Assignment:
Leave the pictures out and print, word for word, the lines below from the one with "This screenshot has height=737, width=1568." through the final line.

Stored items:
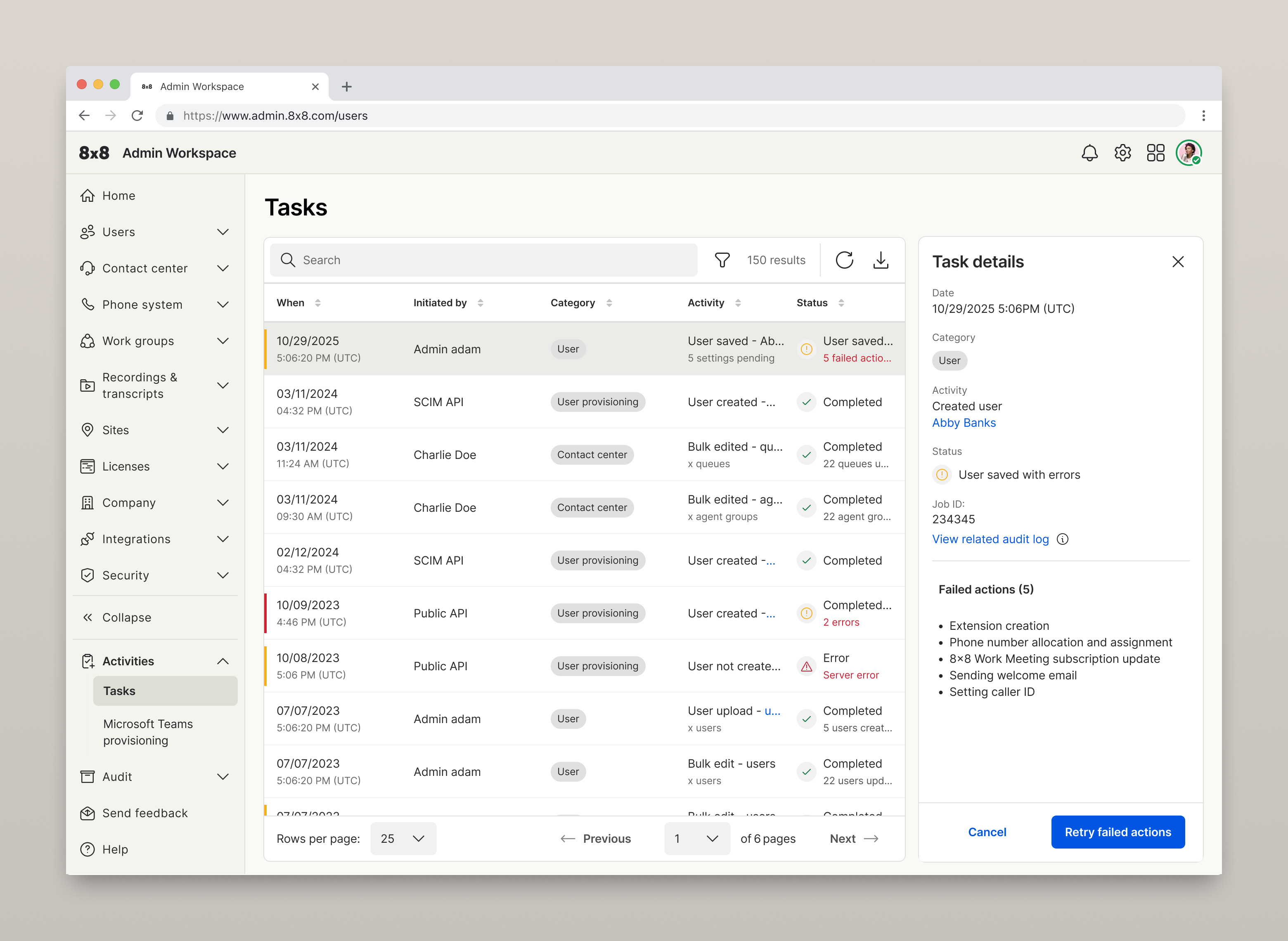
Task: Open Microsoft Teams provisioning page
Action: pos(148,732)
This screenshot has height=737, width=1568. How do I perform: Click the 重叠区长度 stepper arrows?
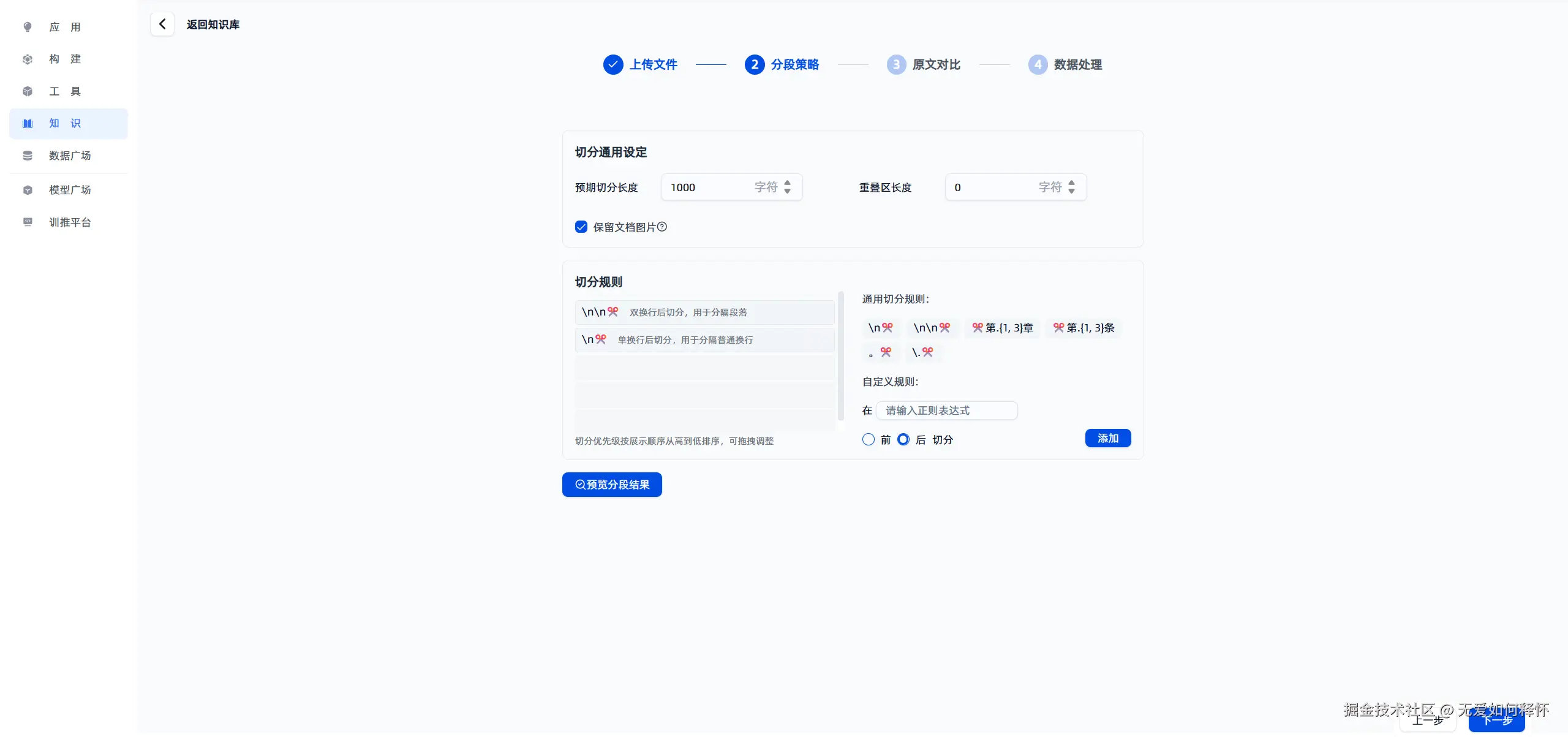(x=1071, y=187)
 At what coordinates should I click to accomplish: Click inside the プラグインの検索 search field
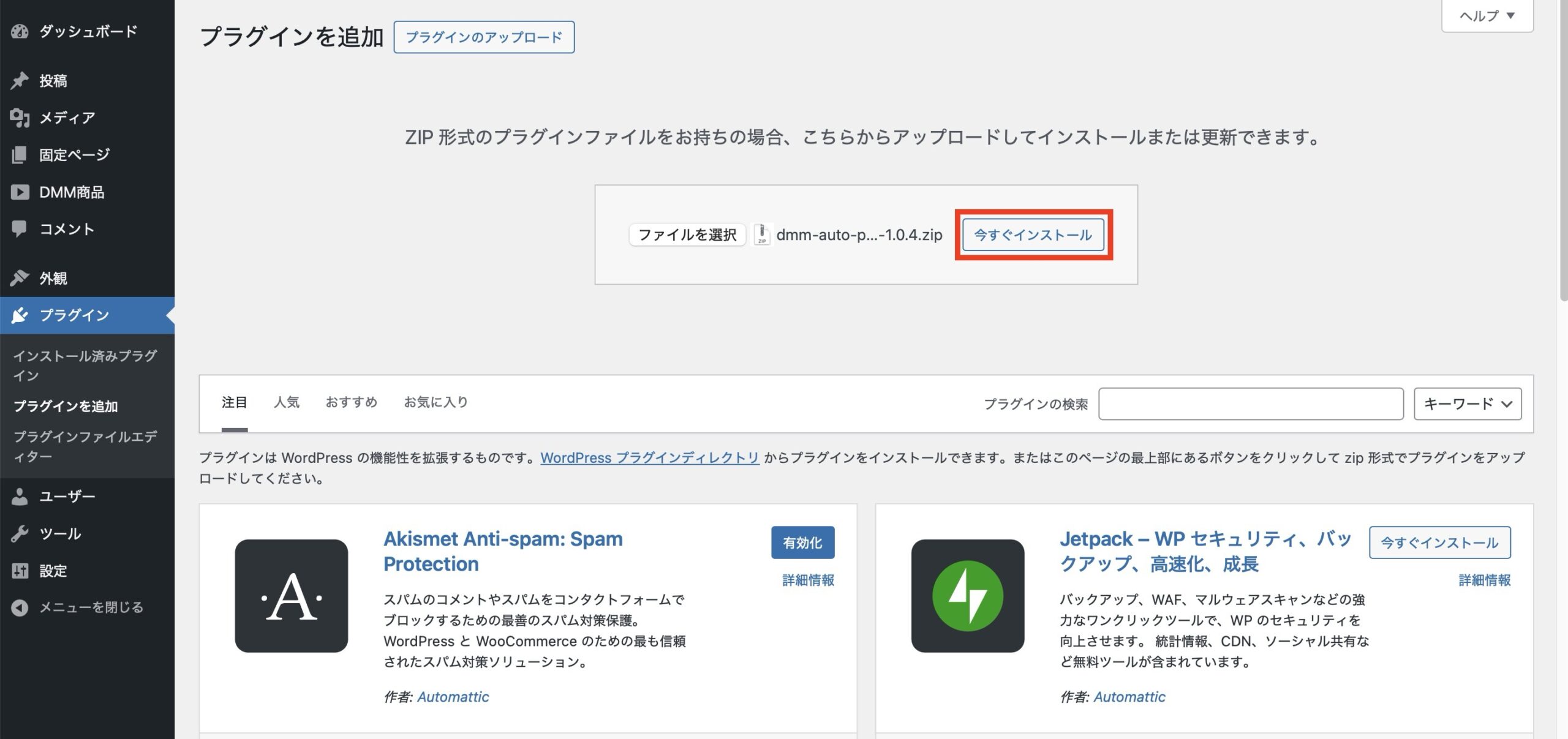tap(1251, 403)
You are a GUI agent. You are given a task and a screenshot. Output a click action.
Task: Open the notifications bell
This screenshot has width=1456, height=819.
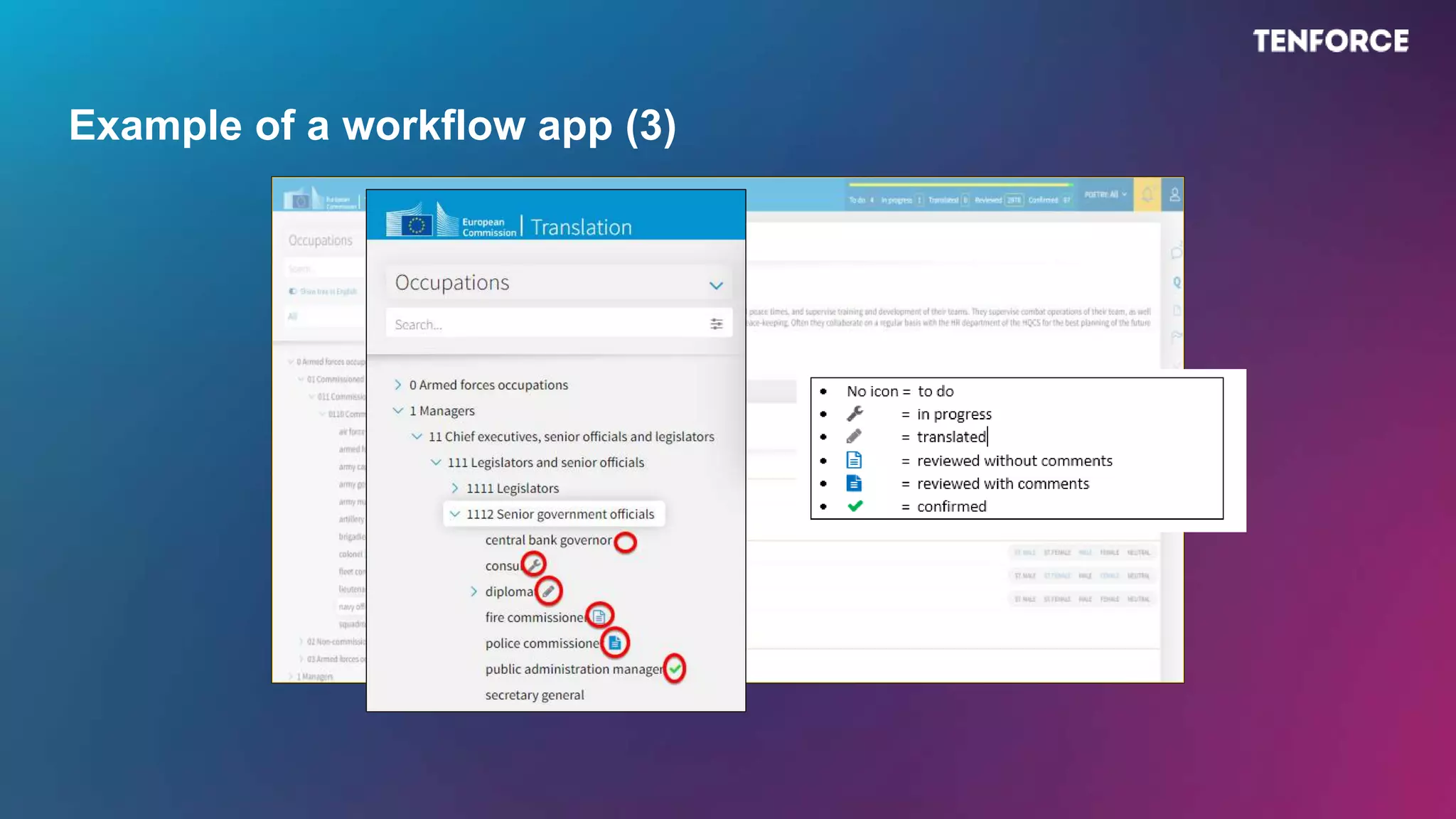coord(1147,194)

Task solution:
This screenshot has height=737, width=1568. How do I perform: Click the 重叠区长度 stepper arrows?
(x=1071, y=187)
 At what coordinates should I click to accomplish: Click inside the プラグインの検索 search field
tap(1251, 403)
You are a GUI agent. You are given a task and a screenshot. Output a click action.
Task: Open the notifications bell
This screenshot has width=1456, height=819.
coord(1147,194)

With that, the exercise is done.